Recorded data

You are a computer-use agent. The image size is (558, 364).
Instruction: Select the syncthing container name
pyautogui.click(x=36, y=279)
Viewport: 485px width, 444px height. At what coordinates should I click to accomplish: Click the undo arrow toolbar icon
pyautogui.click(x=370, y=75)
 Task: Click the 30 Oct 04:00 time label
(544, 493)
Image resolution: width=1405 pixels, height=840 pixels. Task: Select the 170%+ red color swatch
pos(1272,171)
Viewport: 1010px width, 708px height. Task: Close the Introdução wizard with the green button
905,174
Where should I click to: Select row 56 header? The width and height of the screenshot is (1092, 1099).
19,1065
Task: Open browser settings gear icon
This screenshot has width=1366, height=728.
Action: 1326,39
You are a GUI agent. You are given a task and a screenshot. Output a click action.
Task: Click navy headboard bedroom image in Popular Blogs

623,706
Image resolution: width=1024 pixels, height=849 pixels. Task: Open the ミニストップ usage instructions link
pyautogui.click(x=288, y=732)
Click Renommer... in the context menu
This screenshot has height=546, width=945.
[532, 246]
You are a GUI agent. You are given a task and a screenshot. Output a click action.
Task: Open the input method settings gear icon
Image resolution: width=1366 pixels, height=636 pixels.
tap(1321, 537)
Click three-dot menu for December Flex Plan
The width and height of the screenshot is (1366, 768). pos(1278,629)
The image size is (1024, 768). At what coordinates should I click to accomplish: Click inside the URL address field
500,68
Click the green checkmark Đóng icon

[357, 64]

TASK GOAL ->
Tally up the lines holding the word "settings" in the data above, and answer with that figure only.

EXPECTED ANSWER ->
2